CARREGADOR – Vamos todos morrer lá.
MOTORISTA – Não temos chance alguma, comandante.
COMANDANTE – Então vamos morrer tentando!

Chernyshev ia questionar.
Perguntar como fariam para sair dali.
O atirador já iria tomar seu posto na metralhadora.
Foi para isso que foi até lá.
Guerra.
O carregador não se conforma.
Repete que irão morrer.
Deus lhe atende.
Ou o inimigo, talvez.
Savin dá um sobressalto ao primeiro ribombar das granadas.
Sente seu ser recuar no passado milhares de anos.
É o instinto animal que desperta no homem diante do medo e do horror.
Não é consciente.
É muito mais rápido.
Mais seguro.
Mais infalível do que a consciência.
Não se pode explicar.
Savin não pode explicar para si mesmo.
Todos em alerta.
Nenhum dos soldados se move.
Bogdanov ajeita o bigode.
Savin engole em seco.
De repente, o estrondo horripilante.
Não são granadas.
São bombas.
Bombardeio.
Já é início da madrugada.
Nem perceberam.
Chernyshev olha pela abertura da portinhola do motorista.
Não está mais nevando.
O frio entra com toda força no tanque.
Um baque surdo.
Explosão.
Confusão.
Estilhaços.
No instante seguinte, estão deitados no assoalho do hatch de guerra, enquanto acima deles, sobre a fuselagem, voam estilhaços.
Savin não se lembra de ter ouvido as granadas chegarem nem de ter pensado em se deitar.
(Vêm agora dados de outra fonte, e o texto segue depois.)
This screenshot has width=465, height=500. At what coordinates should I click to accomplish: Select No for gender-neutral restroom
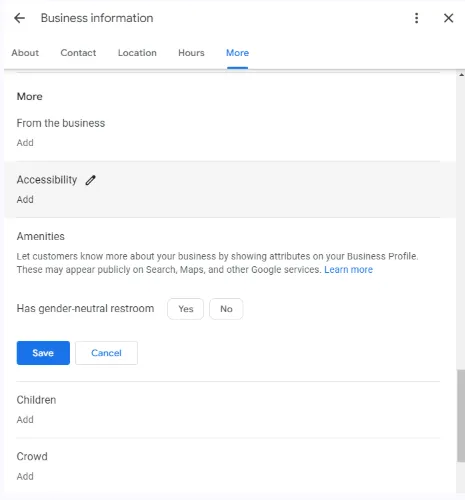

O segredo era não confiar no pensamento.
Se confiassem, já seriam um monte de carne e metal espalhados por todos os lados.
O atirador levanta e posiciona-se no gatilho da metralhadora.
Foi este outro ser que habita dentro do homem, o instinto.
É o sentido clarividente que existe dentro do coração que os atirou ao chão.
Que os fez ficar dentro do tanque no primeiro bombardeio, no primeiro dia.
É o instinto do medo animal, que os salvou, antes.
E que tem de nos salvar agora, pensa Savin.
Mesmo sem saber como.
Mas mesmo isso, não é o suficiente para fazer existir alguém.
Não há ninguém para ser bombardeado ali.
Exceto eles.
Partiram como simples soldados resmungões.
Chegaram à zona de guerra e já se tornaram homens animais.


III

Quinto dia.
O comandante dá ordens de avançar.
Precisam atravessar o aberto centro da cidade para chegar ao porto.
Seu ponto de destino.
Conseguem se mover, agora.
O bombardeio da noite passada foi próximo deles.
Muito próximo.
Destruiu ou moveu a maior parte dos escombros que os prendia.
Sorte.
Pura sorte.
É uma noite fria.
O céu em crepúsculo parece um toldo protetor.
Ele une a todos eles.
Vermelhos e azuis.
Amigos e inimigos.
Chernyshev passa um cigarro ao seu comandante que o acende.
Estão acocorados dentro do veículo, espremidos, ninguém pode sentar-se.
Também, Bogdanov não está acostumado a sentar.
Muitos anos dentro de tanques e blindados, pensa ele.
Muitos anos.
A luz vermelha no teto pisca.
Os motores dão partida, o tanque T-54 rola suas esteiras ruidosamente.
Com um som medíocre, a estátua da Mãe Rússia se parte sob o movimento do tanque.
A pátria que os protegeu ficou despedaçada e para trás.
A Rússia bondosa abandonada ao passado.
O futuro na trilha a frente.
As estradas estão cobertas de neve, cheias de buracos e destroços.
Os solavancos quase derrubam os tripulantes.
Menos Savin.
Ele permanece firme no gatilho da 7,62 mm.
As ruas estão desertas.
O frio penetra nos ossos.
A neve parece grudar na fuselagem a fim de congelá-los.
Mas isso não os inquieta.
Que pode acontecer de mal?
Um braço quebrado é sempre melhor do que uma bomba explodindo sobre suas cabeças.
É o que a maioria deseja, afinal.
Um braço quebrado, dias na enfermaria e uma oportunidade para ir para casa.
Surge um muro a frente.
Pertencente a uma velha mercearia.
Resquício dos tempos soviéticos.
De repente, eles aguçam os ouvidos.
Kovalenko é o primeiro.
Mas teme que seus ouvidos o estejam enganando.
Novamente, o carregador escuta com nitidez o cacarejar.
É uma galinha.
Ele olha para Bogdanov.
O comandante devolve o olhar.
Eles já se entenderam completamente.

CARREGADOR ― Senhor, estou escutando um candidato a ser cozinhado!...
COMANDANTE ― Está certo! Quando voltarmos, o pegamos. Duvido que vá longe.
CARREGADOR – Quando voltarmos, Senhor?
ATIRADOR – O que tem a nossa volta?

Savin se vira para Bogdanov.

MOTORISTA – A galinha, Savin. A galinha.
ATIRADOR – Que galinha?

Ele franze as sobrancelhas em sinal de falta de entendimento.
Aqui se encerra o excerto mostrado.